====== Provided records
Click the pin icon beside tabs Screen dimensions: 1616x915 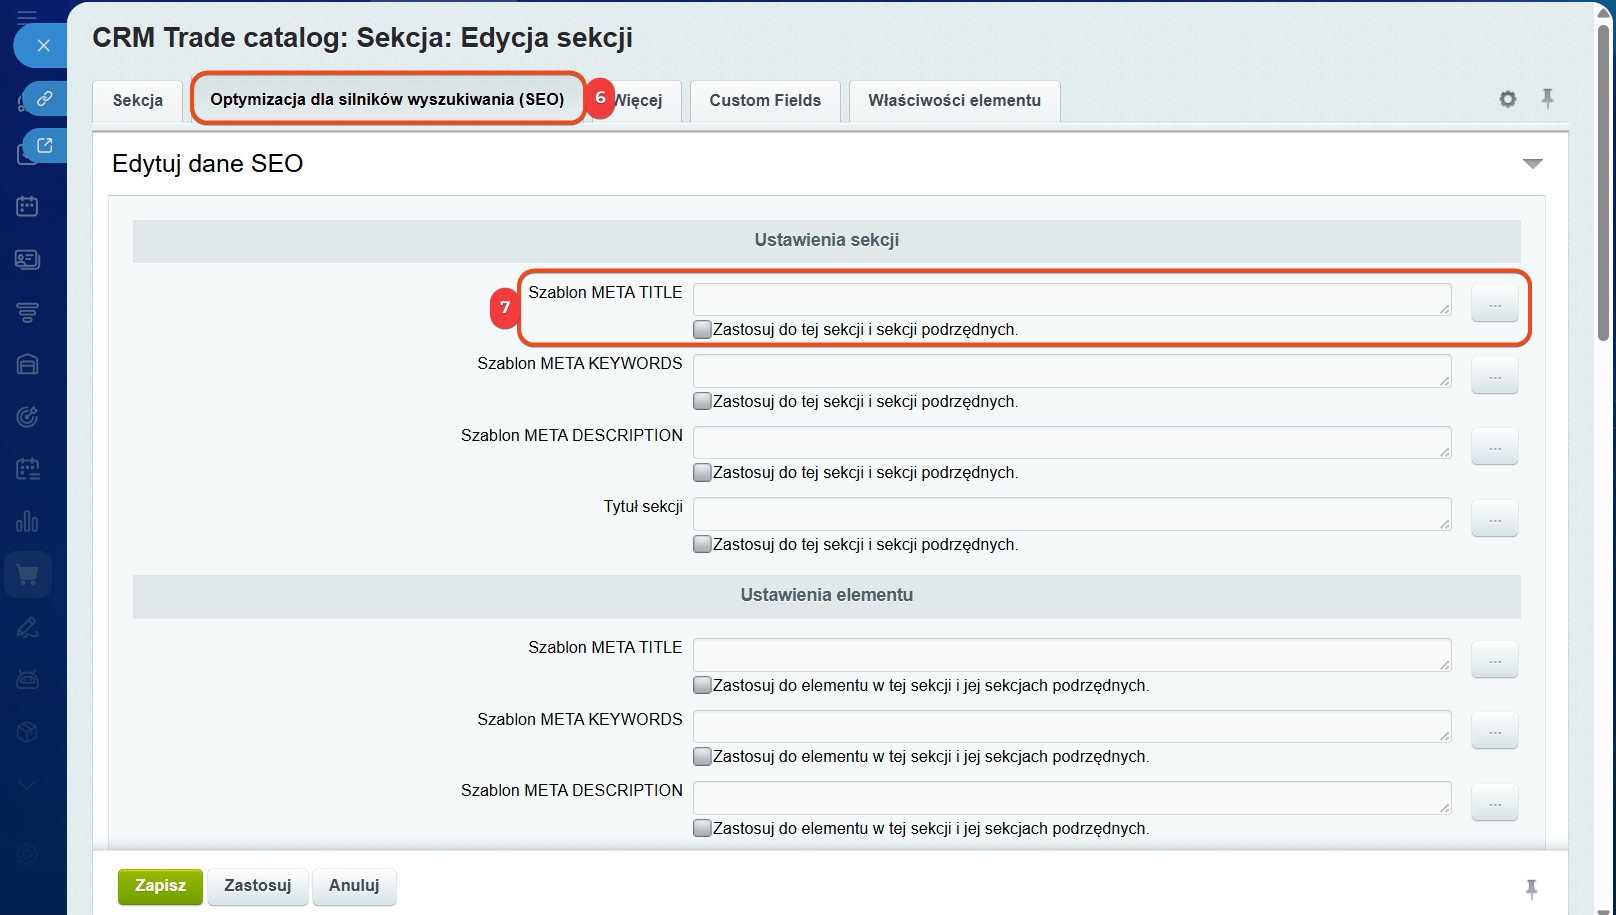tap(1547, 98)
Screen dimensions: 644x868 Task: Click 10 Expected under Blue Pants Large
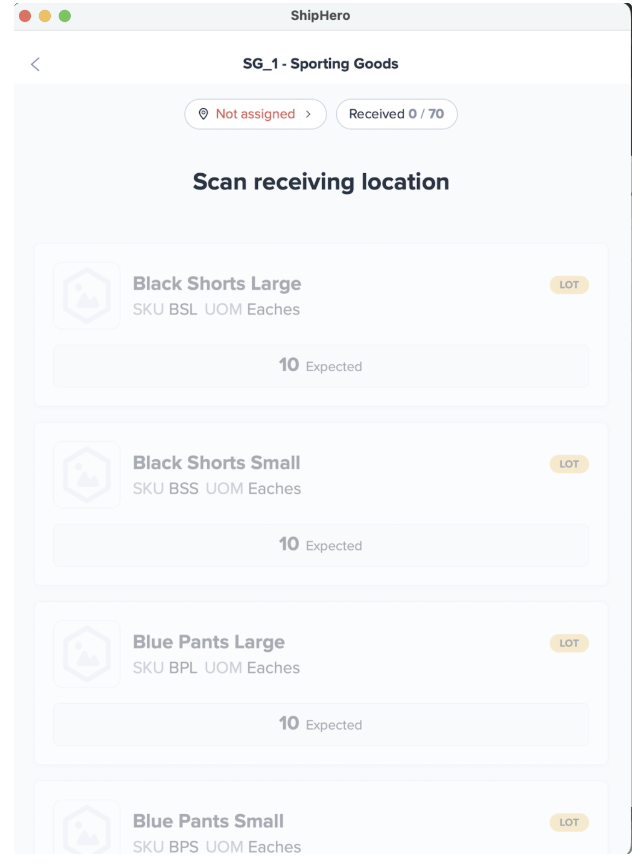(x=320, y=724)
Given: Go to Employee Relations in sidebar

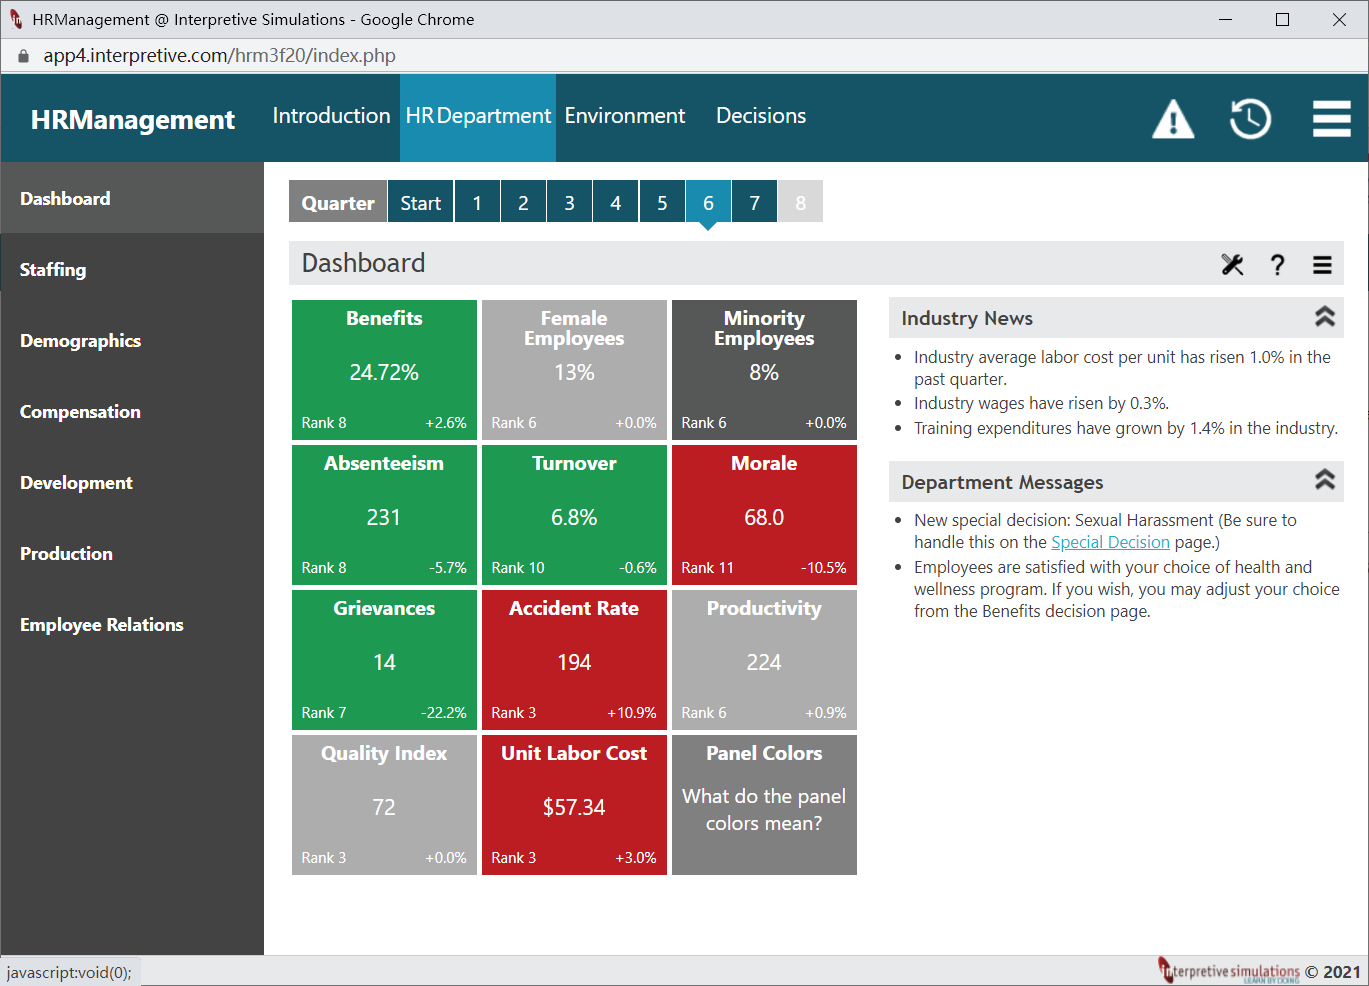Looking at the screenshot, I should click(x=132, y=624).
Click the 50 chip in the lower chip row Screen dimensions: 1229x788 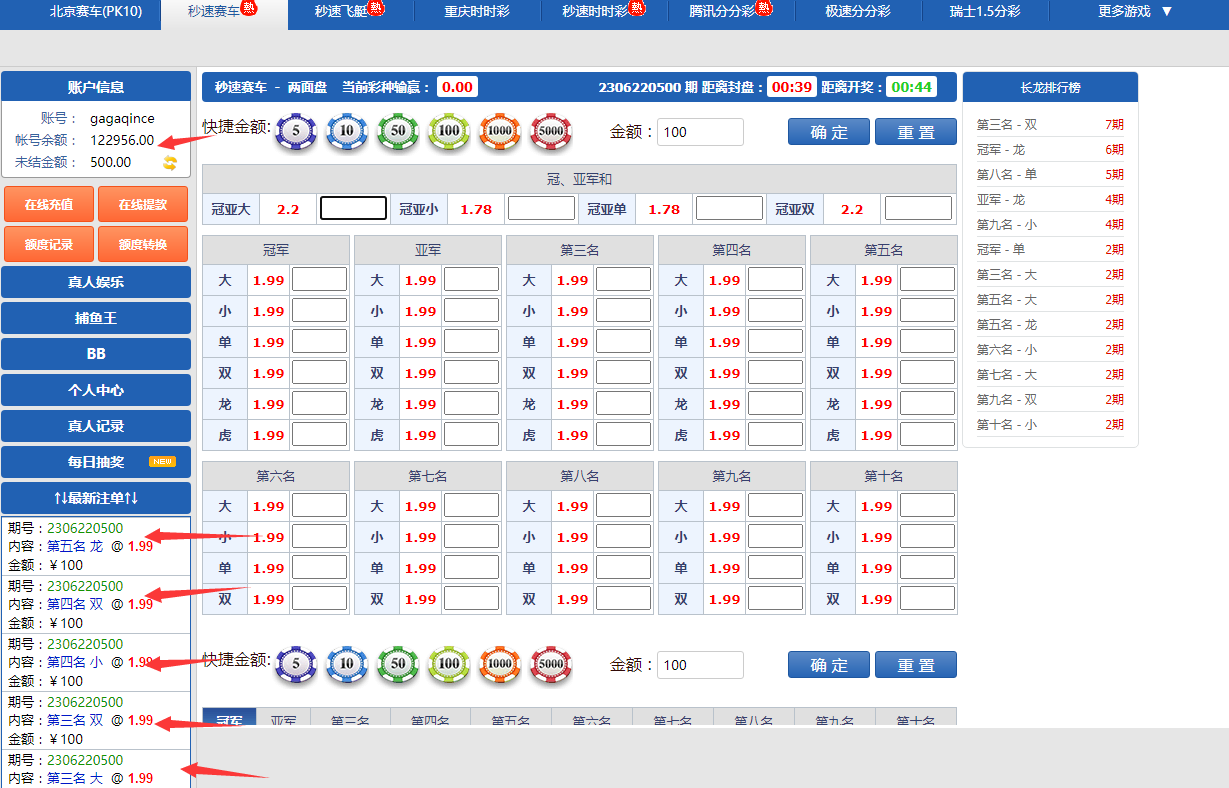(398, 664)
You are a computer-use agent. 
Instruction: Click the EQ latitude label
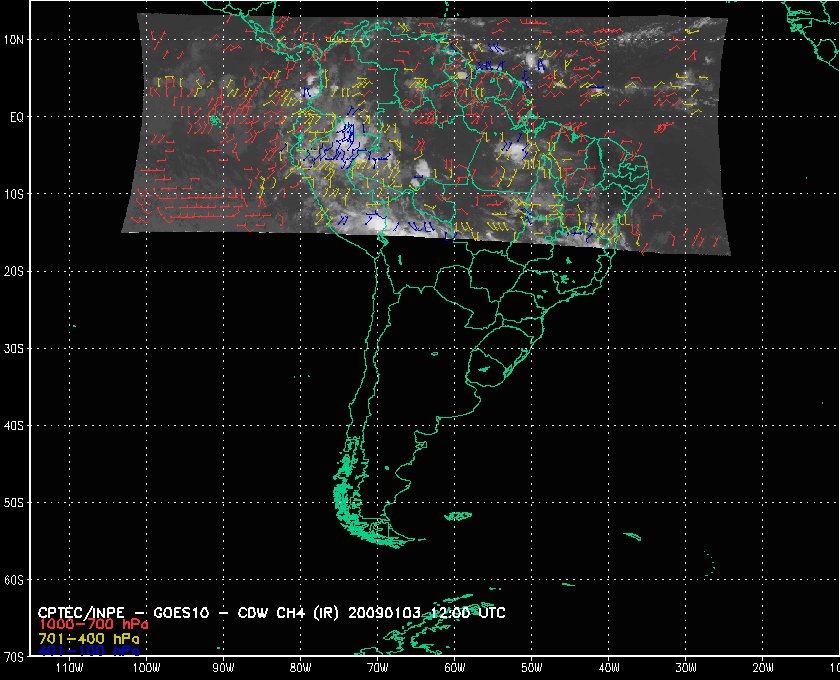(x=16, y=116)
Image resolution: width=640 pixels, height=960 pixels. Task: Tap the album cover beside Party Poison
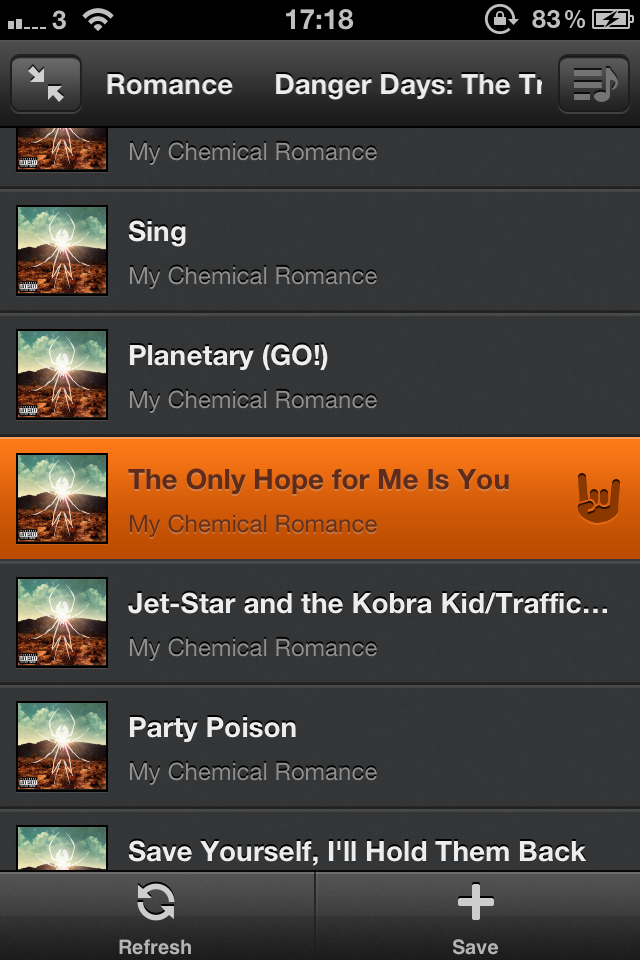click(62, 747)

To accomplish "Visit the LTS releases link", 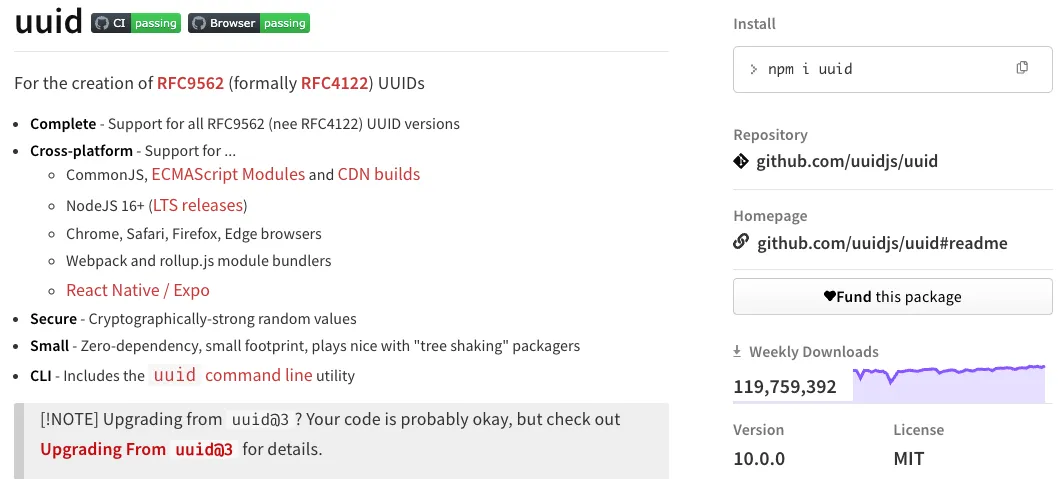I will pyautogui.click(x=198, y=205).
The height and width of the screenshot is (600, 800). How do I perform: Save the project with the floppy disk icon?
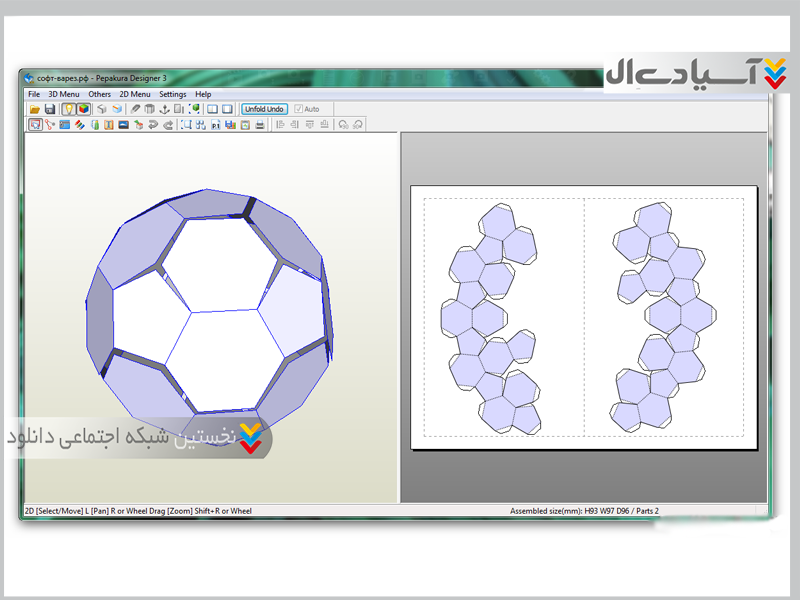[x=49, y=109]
============
§ **Problem to solve**
From the line with "The height and" to the last line above, restate each line word for word, but skip the pictures.

§ **Result of this exercise**
The height and width of the screenshot is (600, 800). How do I perform: Save the project with the floppy disk icon?
[x=49, y=109]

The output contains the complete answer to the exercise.